Seiring penundaan program, pihak nan terkait dapat saling menyiapkan diri. Guru dapat mulai belajar tentang program antikorupsi nan sinkron dengan perkembangan pola pikir siswa. Dimulai dari hal nan ringan, hingga materi berat tentang antikorupsi nan bersifat luas. Bagi pihak penegak hukum, harus bergerak serius dan cepat. Mengapa serius menjadi didahulukan? Sebab, selama ini kesan bahwa penanganan korupsi masih main-main demikian nyata. Penanganan koruptor satu dan lainnya tidaklah memiliki kejelasan.

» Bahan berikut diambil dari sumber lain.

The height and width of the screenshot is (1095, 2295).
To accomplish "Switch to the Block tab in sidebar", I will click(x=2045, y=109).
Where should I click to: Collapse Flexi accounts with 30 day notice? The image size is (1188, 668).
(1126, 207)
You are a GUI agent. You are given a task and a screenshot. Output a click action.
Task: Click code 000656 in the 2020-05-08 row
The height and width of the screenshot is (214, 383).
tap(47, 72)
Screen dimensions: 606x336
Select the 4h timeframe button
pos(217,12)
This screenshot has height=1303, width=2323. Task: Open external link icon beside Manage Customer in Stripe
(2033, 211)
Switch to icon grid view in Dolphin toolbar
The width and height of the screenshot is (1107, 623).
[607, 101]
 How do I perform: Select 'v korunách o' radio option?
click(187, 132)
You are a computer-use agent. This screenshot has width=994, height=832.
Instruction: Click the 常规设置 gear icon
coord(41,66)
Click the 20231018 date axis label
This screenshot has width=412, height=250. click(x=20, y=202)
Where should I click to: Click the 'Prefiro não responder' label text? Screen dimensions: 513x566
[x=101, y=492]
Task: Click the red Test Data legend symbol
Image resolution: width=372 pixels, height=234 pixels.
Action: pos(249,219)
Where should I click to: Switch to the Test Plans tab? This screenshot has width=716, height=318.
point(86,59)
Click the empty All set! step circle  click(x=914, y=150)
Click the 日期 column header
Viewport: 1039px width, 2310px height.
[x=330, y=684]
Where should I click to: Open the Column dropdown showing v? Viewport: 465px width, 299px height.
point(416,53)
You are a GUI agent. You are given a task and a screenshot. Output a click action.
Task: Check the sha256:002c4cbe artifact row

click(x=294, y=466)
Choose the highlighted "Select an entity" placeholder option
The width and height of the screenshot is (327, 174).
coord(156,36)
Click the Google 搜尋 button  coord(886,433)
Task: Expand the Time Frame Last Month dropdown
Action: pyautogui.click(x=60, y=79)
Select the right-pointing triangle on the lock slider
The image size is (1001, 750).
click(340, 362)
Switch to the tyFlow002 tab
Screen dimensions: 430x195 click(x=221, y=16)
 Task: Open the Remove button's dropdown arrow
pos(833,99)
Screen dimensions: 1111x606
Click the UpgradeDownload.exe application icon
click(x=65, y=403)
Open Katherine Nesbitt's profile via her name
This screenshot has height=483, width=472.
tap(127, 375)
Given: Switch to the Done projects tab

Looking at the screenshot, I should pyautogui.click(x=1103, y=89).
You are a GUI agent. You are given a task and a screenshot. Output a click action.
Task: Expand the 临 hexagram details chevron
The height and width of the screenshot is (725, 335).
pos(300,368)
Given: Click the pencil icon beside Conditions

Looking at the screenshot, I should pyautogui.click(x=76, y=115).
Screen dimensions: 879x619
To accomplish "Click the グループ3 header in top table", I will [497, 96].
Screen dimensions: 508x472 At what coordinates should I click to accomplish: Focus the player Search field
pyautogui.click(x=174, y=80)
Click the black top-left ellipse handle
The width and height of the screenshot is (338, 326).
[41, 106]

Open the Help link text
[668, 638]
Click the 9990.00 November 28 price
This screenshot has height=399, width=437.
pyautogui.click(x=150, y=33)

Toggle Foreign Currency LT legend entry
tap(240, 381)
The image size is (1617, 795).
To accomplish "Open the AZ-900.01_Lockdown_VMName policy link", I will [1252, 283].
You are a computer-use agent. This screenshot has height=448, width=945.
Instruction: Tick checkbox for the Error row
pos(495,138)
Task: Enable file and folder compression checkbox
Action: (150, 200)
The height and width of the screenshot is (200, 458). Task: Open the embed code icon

Ampunan demi ampunan demikian mudah di dapatkan dalam penjara. Tidak ada cetak biru nan tegas tentang program penanganan korupsi di negeri ini sehingga keseriusan ini menjadi hal nan perlu diutamakan. Kecuali jika para para penyelenggara negeri ini, tak lagi malu buat ditertawakan oleh siswa sekolah nan sudah paham arti tentang korupsi.